Genome-wide association study on coronary artery disease in type 1 diabetes suggests beta-defensin 127 as a risk locus

Diabetes is a common disease affecting 422 million people worldwide – half a million in Finland – and the incidence is steadily rising. Type 1 diabetes (T1D) is an autoimmune form of insulin deficiency, mainly diagnosed in childhood or young adults. Despite insulin and other diabetes treatments, the elevated blood glucose levels damage blood vessels leading to microvascular complications affecting for instance the kidneys, and to macrovascular complications including coronary artery disease (CAD) – a severe complication that may lead to death. In fact, it has been estimated that the risk of CAD is 10 times higher in individuals with T1D compared to those without, and there is accumulating evidence that the pathogenesis of CAD differs in T1D. CAD is not only caused by poor life-style habits: The heritability of CAD has been estimated roughly 40% in the general population, and to date, 163 genomic regions has been associated with CAD, of which one even led to a new medicine (PCSK9 inhibitors). Despite the need, the genetic background of CAD has not been extensively studied in T1D.

The Finnish Diabetic Nephropathy (FinnDiane) study is a nationwide study aiming to identify clinical, biochemical, environmental and genetic risk factors for diabetic complications among participants with T1D. We performed a genome-wide association study for CAD in 4869 Finnish individuals with T1D of whom 941 had experienced a CAD event. A genome-wide association study explores millions of genetic markers for each participant to scan the entire human genome for potential genetic regions and genes associated with the studied disease.

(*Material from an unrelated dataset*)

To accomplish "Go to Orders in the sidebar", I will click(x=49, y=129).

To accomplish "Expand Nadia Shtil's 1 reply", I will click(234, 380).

Proportion of participants without CAD (survival probability) according to number of risk-increasing variants they carry (0, 1, 2): A. CDKN2B-AS1, B. DEFB127.

We discovered for the first time the well-known genomic risk-region, CDKN2B-AS1,robustly associated with CAD also in individuals with T1D. Risk-increasing variants on CDKN2B-AS1 are known to cause many diseases such as cancer, diabetes, and CAD – now also CAD in T1D. In addition, we found a completely novel genomic region near DEFB127, a gene coding for β-defensin 127, although still needing an external validation. β-defensins are antimicrobial proteins, which help our bodies fight against bacterial infections and specific types of viruses. Importantly, infection susceptibility has previously been linked to CAD in people with T1D. We also discovered three putative genomic regions, which we linked to specific cardiovascular measures; central blood pressure (B3GNT2), intima media thickness (CNTNAP5), and serum leucocyte levels (GRAMD2B).

Another important aspect in genome-wide studies is the predictive power hidden in our genomes for the diseases we are likely to develop. We calculated a genetic risk score with the known genomic CAD risk-regions and demonstrated an association with CAD also in T1D. Genetic risk scores could be used in the clinics for identifying high-risk patients before they develop symptoms in order to introduce them preventative treatments.

We have extensively researched CAD genetics in T1D. Our findings suggest many novel genomic regions including a region near β-defensin 127 that provides a link between diabetes, infection susceptibility, and CAD.

Original article:

Genome-wide association study on coronary artery disease in type 1 diabetes suggests beta-defensin 127 as a risk locus. Antikainen AAV, Sandholm N, Trégouët DA, Charmet R, McKnight AJ, Ahluwalia TS, Syreeni A, Valo E, Forsblom C, Gordin D, Harjutsalo V, Hadjadj S, Maxwell AP, Rossing P, Groop PH. Cardiovasc Res. 2021 Jan 21;117(2):600-612. doi: 10.1093/cvr/cvaa045. PMID: 32077919 Free PMC article.